Société
La route comme personnage, clé d’une poursuite cinématographique inédite


Pour le film « Une bataille après l’autre », nommé à treize reprises aux Oscars, l’équipe de tournage a conçu une séquence de poursuite automobile rompant délibérément avec les codes du genre. L’élément central de cette création n’est autre qu’une route sinueuse du désert californien, érigée en véritable protagoniste.
L’esthétique traditionnelle des courses-poursuites au cinéma, faite de vitesses extrêmes en milieu urbain et de collisions spectaculaires, a été volontairement écartée. L’ambition du réalisateur Paul Thomas Anderson était d’offrir une expérience sensorielle différente. Le choix s’est porté sur une voie asphaltée serpentant à travers les collines arides du sud de la Californie, connue sous le nom de « River of hills ». Son tracé particulier, avec ses dénivelés prononcés et ses passages en creux masquant la visibilité, génère un rythme unique. Les véhicules semblent surgir et disparaître au gré des reliefs, créant un suspense fondé sur l’apparition soudaine plus que sur la seule vitesse.
Le chef repéreur Michael Glaser, à l’origine de cette découverte, décrit cette route comme une métaphore visuelle du récit. Elle incarne les tensions et les interactions entre les personnages, les poussant littéralement dans leurs retranchements. Le film suit le parcours de Bob Ferguson, interprété par Leonardo DiCaprio, un homme contraint de sortir de sa torpeur pour retrouver sa fille, traquée dans l’immensité désertique. La poursuite finale, tournée sur plusieurs jours, a nécessité une planification méticuleuse pour assurer la cohérence des distances et des angles de prise de vue, certains plans rasant l’asphalte pour immerger le spectateur à bord des véhicules.
Le travail de repérage a façonné l’ensemble du film, dont l’itinéraire narratif traverse la Californie depuis les forêts verdoyantes du nord jusqu’à l’aridité minérale du sud. Le désert, en particulier, a influencé la structure du dernier acte, offrant un cadre de solitude absolue où les protagonistes achèvent leur quête. Michael Glaser compare ce processus à la croissance organique d’un arbre, certaines idées prenant racine quand d’autres sont abandonnées.

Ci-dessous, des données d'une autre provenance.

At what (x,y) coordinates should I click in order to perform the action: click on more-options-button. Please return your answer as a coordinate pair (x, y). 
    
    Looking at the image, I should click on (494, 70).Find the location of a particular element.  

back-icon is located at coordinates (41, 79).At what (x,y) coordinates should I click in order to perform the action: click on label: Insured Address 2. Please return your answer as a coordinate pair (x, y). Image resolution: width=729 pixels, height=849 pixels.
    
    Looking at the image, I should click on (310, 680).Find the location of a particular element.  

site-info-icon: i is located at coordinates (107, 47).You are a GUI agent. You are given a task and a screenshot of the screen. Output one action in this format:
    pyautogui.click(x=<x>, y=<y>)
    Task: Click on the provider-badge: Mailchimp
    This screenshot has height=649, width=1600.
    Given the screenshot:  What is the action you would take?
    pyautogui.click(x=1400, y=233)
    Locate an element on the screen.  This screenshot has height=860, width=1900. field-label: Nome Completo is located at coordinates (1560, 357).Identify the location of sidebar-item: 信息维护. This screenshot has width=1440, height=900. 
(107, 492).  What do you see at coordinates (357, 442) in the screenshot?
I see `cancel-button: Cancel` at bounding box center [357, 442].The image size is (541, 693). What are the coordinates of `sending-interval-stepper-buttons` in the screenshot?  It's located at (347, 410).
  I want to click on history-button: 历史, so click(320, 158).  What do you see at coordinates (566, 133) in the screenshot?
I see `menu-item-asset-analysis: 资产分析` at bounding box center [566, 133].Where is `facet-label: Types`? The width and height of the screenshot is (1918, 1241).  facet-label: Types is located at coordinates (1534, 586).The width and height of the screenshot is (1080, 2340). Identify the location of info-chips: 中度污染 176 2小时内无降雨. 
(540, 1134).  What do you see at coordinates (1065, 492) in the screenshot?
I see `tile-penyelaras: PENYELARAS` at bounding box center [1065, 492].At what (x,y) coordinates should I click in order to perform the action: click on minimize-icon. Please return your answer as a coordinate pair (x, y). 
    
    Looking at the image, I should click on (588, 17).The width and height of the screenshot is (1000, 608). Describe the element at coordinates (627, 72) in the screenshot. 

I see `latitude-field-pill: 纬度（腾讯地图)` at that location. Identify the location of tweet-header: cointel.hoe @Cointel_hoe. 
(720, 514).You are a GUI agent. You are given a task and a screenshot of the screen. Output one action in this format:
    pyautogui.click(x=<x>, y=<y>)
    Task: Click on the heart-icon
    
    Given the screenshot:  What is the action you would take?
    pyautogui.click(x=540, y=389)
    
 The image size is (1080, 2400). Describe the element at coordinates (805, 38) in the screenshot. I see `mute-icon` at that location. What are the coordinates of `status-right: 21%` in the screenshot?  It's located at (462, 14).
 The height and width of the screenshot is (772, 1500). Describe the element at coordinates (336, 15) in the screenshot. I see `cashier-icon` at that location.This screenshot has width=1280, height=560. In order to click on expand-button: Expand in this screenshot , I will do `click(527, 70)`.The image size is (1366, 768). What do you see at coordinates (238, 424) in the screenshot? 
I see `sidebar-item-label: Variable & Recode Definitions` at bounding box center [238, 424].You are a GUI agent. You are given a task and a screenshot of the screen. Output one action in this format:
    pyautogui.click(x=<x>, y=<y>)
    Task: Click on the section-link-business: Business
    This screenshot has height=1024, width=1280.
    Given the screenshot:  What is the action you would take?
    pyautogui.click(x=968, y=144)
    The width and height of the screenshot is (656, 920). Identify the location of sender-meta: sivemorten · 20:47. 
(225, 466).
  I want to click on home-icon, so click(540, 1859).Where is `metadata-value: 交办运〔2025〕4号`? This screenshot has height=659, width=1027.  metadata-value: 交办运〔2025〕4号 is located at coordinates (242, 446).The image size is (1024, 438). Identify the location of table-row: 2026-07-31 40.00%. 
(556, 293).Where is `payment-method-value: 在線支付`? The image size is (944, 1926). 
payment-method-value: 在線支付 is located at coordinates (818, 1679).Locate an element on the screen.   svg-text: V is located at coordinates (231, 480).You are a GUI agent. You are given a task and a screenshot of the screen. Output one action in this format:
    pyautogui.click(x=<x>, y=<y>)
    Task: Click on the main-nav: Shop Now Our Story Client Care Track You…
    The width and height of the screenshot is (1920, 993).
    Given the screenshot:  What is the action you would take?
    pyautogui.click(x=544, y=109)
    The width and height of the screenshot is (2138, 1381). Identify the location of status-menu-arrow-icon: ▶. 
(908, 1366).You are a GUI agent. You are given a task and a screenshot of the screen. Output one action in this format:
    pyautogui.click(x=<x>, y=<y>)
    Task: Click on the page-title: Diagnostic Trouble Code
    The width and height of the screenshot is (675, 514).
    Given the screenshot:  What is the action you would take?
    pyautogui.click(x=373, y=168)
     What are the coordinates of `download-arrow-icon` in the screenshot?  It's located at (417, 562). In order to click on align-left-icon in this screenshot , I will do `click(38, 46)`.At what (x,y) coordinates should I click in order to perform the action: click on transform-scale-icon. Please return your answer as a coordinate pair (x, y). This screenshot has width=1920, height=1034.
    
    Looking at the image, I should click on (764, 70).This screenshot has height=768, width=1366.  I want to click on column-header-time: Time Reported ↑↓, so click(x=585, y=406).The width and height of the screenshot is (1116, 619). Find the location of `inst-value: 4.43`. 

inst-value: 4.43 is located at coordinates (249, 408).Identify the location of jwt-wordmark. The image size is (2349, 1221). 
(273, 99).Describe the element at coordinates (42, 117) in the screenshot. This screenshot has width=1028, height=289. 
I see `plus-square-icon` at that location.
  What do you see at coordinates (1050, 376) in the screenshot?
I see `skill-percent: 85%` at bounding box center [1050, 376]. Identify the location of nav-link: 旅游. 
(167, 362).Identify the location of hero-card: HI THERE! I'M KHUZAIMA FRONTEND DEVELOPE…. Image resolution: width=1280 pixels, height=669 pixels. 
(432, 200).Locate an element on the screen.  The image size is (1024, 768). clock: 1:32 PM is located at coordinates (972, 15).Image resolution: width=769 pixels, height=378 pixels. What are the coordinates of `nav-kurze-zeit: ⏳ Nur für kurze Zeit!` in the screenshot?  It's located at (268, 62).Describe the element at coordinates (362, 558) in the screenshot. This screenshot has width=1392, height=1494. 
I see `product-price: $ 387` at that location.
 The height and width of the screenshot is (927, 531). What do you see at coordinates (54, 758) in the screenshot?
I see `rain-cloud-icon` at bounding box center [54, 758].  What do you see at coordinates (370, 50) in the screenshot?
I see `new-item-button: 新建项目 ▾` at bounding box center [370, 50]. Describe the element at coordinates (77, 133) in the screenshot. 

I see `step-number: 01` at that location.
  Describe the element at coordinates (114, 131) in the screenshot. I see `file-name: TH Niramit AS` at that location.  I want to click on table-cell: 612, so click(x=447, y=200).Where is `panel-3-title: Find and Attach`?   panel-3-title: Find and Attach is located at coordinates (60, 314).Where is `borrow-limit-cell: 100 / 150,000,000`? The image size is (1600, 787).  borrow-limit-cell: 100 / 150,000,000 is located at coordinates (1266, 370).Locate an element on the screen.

Pour les artisans du film, ces lieux de tournage dépassent leur simple fonction utilitaire. Ils deviennent des acteurs à part entière, définissant l’ambiance et la palette émotionnelle d’une scène, à l’instar de décors mythiques qui survivent longtemps aux films qui les ont rendus célèbres. Alors que « Une bataille après l’autre » est pressenti pour remporter la plus haute distinction lors de la prochaine cérémonie des Oscars, l’équipe technique, bien que rarement mise en lumière, considère que chaque contribution fait partie intégrante de l’œuvre finale. La reconnaissance éventuelle du film serait ainsi partagée par tous ceux qui ont inscrit, à leur manière, une part d’eux-mêmes dans le projet.